Note: TB normally refers to a Terabyte (which is \(10^9\) bytes). This answer does not coverge with the answer in the solution manual unless you define 1 TB as 1 Tebibyte (TiB), which is \(2^{40}\) bytes.
Solution
This solution is verified as correct by the official Solutions for Odd-Numbered Questions manual.
Asking what the maximum length of the IV can be is equivalent to asking for the minimum length of the counter value bits. The total number of bits to be input into the cryptographic primitive is 128. As such, we need to calculate how many counter values we need to encrypt 1 TiB of data. This will allow us to calculate the number of bits needed for the counter.
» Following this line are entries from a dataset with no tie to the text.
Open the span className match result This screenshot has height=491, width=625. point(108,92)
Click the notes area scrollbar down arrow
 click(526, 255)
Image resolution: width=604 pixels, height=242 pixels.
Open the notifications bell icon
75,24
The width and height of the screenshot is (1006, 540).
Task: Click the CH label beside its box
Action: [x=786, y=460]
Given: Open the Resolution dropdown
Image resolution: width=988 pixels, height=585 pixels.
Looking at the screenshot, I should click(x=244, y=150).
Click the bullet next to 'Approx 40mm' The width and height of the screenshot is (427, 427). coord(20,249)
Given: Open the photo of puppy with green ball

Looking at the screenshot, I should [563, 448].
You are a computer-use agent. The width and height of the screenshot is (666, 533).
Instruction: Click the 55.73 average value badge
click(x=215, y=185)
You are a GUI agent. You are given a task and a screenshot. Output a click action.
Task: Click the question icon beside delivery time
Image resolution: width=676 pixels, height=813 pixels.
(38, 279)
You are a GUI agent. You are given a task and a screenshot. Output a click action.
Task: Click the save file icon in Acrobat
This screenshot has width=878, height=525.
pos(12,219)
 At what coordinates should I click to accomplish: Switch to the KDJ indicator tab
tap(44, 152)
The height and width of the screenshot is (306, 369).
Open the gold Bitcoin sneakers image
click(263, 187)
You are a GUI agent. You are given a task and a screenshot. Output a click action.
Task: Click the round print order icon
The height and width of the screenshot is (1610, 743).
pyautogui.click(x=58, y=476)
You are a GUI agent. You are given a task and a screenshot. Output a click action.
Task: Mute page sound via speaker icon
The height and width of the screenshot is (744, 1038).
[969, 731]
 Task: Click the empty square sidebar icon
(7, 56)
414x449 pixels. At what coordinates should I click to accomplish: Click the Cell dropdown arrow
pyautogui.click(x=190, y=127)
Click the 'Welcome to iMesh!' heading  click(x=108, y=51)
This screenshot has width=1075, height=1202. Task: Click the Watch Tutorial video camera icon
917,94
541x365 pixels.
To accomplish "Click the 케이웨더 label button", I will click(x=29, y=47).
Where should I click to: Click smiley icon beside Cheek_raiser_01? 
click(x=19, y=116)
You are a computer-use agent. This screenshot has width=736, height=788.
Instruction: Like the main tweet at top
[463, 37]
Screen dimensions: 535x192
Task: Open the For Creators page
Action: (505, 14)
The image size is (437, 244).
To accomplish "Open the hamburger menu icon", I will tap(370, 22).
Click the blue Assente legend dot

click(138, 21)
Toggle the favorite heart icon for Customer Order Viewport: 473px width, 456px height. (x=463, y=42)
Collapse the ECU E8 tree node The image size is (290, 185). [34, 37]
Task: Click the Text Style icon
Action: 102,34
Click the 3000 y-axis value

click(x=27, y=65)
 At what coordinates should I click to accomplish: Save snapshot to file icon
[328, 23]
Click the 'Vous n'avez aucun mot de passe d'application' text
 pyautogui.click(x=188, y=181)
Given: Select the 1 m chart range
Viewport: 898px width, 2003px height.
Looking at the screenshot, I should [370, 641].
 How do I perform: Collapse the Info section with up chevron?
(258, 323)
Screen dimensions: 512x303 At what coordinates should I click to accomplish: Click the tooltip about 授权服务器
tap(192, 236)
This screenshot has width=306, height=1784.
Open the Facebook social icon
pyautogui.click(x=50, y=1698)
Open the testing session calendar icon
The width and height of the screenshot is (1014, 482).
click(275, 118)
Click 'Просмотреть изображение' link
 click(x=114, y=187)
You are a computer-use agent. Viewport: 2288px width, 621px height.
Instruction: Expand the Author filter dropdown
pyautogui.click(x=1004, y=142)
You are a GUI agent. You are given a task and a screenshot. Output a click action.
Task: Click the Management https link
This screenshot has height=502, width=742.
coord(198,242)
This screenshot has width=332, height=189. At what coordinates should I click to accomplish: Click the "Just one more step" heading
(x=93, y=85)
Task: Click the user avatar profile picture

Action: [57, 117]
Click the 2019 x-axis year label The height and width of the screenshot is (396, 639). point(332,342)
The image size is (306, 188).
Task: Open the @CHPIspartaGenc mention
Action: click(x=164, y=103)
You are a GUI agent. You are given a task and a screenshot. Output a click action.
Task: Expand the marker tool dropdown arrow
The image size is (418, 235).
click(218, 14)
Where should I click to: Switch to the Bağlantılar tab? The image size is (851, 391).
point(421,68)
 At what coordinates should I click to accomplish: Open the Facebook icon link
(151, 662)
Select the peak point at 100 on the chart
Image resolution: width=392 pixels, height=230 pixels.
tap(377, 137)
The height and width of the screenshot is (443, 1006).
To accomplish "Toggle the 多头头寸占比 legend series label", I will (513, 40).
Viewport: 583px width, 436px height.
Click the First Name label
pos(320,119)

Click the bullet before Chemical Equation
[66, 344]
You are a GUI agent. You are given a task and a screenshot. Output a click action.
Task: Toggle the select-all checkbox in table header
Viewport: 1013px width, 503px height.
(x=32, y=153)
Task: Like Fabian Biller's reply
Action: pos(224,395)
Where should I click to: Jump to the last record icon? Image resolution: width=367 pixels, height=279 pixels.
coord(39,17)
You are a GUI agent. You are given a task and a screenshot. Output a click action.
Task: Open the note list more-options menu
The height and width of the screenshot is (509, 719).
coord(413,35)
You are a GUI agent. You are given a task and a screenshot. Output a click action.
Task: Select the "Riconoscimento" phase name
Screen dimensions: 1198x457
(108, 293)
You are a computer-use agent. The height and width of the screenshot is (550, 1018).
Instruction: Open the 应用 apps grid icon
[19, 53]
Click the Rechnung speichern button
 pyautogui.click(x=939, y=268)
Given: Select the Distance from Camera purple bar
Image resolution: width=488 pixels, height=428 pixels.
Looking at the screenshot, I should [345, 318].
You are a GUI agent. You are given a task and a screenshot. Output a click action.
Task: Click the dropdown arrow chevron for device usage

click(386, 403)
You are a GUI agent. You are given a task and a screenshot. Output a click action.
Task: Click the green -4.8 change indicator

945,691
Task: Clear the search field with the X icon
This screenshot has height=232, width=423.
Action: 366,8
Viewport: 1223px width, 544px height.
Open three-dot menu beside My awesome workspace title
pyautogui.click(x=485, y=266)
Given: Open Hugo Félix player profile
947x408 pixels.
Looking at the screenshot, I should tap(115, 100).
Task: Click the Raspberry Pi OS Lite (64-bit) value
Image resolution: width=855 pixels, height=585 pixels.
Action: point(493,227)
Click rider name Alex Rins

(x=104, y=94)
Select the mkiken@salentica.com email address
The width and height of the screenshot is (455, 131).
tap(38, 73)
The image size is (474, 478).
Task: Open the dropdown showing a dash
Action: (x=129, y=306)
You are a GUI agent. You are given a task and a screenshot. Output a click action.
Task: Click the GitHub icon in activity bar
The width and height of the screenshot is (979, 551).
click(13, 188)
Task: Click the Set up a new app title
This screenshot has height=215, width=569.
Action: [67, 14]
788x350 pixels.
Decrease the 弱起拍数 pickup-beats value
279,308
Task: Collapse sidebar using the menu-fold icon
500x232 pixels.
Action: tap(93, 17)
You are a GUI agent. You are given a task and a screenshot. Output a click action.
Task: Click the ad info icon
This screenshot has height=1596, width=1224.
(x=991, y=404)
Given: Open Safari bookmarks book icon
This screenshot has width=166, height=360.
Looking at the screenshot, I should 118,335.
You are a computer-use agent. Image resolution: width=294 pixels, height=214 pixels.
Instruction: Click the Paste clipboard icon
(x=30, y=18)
Subtracting this number will give us the maximum number of bits available for the IV.
First we work out how many blocks are needed:
\[2^{43}\,\mathsf{plaintext bits} \div 128\,\mathsf{bits/block} \\= 68,719,476,736 \,\mathsf{blocks}\]Note: It’s very easy to fall into the trap that there are \(2^{40}\) bits of plaintext. There are in fact \(2^{40} \times 8 = 2^{43}\) bits of plaintext, since 1 TiB is \(2^{40}\) bytes.
We will need one distinct counter value for each block, so we take this value \(log_2\) to work out the number of bits required for the counter:
\[log_2 68,719,476,736\,\mathsf{blocks} = 36\,\mathsf{bits}\]The number of bits required for the counter is therefore 36. These bits are also used to full capacity. One more bit of plaintext to be encrypted and we’d need another counter bit.
As such, the final thing to do is substract this from the total number of input bits available to determine the maximum number of IV bits that allows encryption of 1 TiB without cycles in the keystream.
\[128\,\mathsf{bits} - 36\,\mathsf{bits}= 92\,\mathsf{bits}\]As such, the maximum number of bits available for use as IV is 92.